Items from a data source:
--- START ---

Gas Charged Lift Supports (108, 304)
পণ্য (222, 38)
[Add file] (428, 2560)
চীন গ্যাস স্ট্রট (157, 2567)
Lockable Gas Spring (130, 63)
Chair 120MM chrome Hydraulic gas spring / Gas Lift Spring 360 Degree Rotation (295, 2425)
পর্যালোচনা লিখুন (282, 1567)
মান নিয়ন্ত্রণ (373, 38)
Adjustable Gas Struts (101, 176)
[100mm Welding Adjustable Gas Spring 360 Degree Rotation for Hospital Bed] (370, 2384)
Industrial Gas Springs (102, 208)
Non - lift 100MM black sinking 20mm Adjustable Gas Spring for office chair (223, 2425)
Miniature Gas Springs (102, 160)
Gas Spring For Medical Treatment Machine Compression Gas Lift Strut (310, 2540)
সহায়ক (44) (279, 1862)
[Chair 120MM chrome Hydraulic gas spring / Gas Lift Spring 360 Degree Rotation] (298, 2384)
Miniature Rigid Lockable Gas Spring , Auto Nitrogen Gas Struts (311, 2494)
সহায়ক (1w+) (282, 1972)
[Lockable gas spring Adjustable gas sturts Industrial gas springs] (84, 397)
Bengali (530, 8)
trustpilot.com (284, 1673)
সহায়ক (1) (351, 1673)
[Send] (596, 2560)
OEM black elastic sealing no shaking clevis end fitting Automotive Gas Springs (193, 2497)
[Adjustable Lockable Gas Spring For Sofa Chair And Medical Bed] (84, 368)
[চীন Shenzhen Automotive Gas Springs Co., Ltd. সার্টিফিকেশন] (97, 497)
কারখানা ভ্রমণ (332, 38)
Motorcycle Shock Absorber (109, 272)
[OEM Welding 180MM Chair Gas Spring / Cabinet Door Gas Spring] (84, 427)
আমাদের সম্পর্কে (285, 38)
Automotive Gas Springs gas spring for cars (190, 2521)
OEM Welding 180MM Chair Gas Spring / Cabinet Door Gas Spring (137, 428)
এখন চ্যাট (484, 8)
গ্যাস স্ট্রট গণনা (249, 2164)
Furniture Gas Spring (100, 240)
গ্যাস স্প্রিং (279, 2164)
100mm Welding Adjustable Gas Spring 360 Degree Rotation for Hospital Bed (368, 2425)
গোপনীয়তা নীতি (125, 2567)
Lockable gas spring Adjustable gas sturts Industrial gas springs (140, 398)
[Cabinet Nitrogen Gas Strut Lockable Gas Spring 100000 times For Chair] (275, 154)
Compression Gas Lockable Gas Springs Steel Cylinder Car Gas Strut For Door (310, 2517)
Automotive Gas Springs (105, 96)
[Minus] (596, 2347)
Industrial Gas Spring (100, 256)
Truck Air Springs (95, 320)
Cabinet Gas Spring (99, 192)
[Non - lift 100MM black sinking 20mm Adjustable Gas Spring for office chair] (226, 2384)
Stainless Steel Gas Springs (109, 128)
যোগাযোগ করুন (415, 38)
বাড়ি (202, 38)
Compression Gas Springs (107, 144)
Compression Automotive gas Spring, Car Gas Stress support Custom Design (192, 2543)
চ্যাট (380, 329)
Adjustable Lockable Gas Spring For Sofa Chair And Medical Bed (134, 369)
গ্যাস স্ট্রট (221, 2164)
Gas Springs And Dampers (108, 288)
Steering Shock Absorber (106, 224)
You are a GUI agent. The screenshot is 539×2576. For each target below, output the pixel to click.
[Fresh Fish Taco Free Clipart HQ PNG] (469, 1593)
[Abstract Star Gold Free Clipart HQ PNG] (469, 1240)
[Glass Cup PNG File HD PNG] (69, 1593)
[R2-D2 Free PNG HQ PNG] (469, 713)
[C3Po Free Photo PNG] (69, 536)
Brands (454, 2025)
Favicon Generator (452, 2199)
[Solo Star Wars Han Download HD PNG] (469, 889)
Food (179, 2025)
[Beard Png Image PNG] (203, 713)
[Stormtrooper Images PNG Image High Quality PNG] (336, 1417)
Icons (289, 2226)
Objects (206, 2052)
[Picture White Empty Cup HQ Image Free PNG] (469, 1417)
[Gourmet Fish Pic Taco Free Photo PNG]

--- END ---

What is needed: A complete, exact copy of the records is what is needed.

Output of the task:
Gas Charged Lift Supports (108, 304)
পণ্য (222, 38)
[Add file] (428, 2560)
চীন গ্যাস স্ট্রট (157, 2567)
Lockable Gas Spring (130, 63)
Chair 120MM chrome Hydraulic gas spring / Gas Lift Spring 360 Degree Rotation (295, 2425)
পর্যালোচনা লিখুন (282, 1567)
মান নিয়ন্ত্রণ (373, 38)
Adjustable Gas Struts (101, 176)
[100mm Welding Adjustable Gas Spring 360 Degree Rotation for Hospital Bed] (370, 2384)
Industrial Gas Springs (102, 208)
Non - lift 100MM black sinking 20mm Adjustable Gas Spring for office chair (223, 2425)
Miniature Gas Springs (102, 160)
Gas Spring For Medical Treatment Machine Compression Gas Lift Strut (310, 2540)
সহায়ক (44) (279, 1862)
[Chair 120MM chrome Hydraulic gas spring / Gas Lift Spring 360 Degree Rotation] (298, 2384)
Miniature Rigid Lockable Gas Spring , Auto Nitrogen Gas Struts (311, 2494)
সহায়ক (1w+) (282, 1972)
[Lockable gas spring Adjustable gas sturts Industrial gas springs] (84, 397)
Bengali (530, 8)
trustpilot.com (284, 1673)
সহায়ক (1) (351, 1673)
[Send] (596, 2560)
OEM black elastic sealing no shaking clevis end fitting Automotive Gas Springs (193, 2497)
[Adjustable Lockable Gas Spring For Sofa Chair And Medical Bed] (84, 368)
[চীন Shenzhen Automotive Gas Springs Co., Ltd. সার্টিফিকেশন] (97, 497)
কারখানা ভ্রমণ (332, 38)
Motorcycle Shock Absorber (109, 272)
[OEM Welding 180MM Chair Gas Spring / Cabinet Door Gas Spring] (84, 427)
আমাদের সম্পর্কে (285, 38)
Automotive Gas Springs gas spring for cars (190, 2521)
OEM Welding 180MM Chair Gas Spring / Cabinet Door Gas Spring (137, 428)
এখন চ্যাট (484, 8)
গ্যাস স্ট্রট গণনা (249, 2164)
Furniture Gas Spring (100, 240)
গ্যাস স্প্রিং (279, 2164)
100mm Welding Adjustable Gas Spring 360 Degree Rotation for Hospital Bed (368, 2425)
গোপনীয়তা নীতি (125, 2567)
Lockable gas spring Adjustable gas sturts Industrial gas springs (140, 398)
[Cabinet Nitrogen Gas Strut Lockable Gas Spring 100000 times For Chair] (275, 154)
Compression Gas Lockable Gas Springs Steel Cylinder Car Gas Strut For Door (310, 2517)
Automotive Gas Springs (105, 96)
[Minus] (596, 2347)
Industrial Gas Spring (100, 256)
Truck Air Springs (95, 320)
Cabinet Gas Spring (99, 192)
[Non - lift 100MM black sinking 20mm Adjustable Gas Spring for office chair] (226, 2384)
Stainless Steel Gas Springs (109, 128)
যোগাযোগ করুন (415, 38)
বাড়ি (202, 38)
Compression Gas Springs (107, 144)
Compression Automotive gas Spring, Car Gas Stress support Custom Design (192, 2543)
চ্যাট (380, 329)
Adjustable Lockable Gas Spring For Sofa Chair And Medical Bed (134, 369)
গ্যাস স্ট্রট (221, 2164)
Gas Springs And Dampers (108, 288)
Steering Shock Absorber (106, 224)
You are a GUI agent. The screenshot is 539×2576. For each target below, output the pixel to click.
[Fresh Fish Taco Free Clipart HQ PNG] (469, 1593)
[Abstract Star Gold Free Clipart HQ PNG] (469, 1240)
[Glass Cup PNG File HD PNG] (69, 1593)
[R2-D2 Free PNG HQ PNG] (469, 713)
[C3Po Free Photo PNG] (69, 536)
Brands (454, 2025)
Favicon Generator (452, 2199)
[Solo Star Wars Han Download HD PNG] (469, 889)
Food (179, 2025)
[Beard Png Image PNG] (203, 713)
[Stormtrooper Images PNG Image High Quality PNG] (336, 1417)
Icons (289, 2226)
Objects (206, 2052)
[Picture White Empty Cup HQ Image Free PNG] (469, 1417)
[Gourmet Fish Pic Taco Free Photo PNG]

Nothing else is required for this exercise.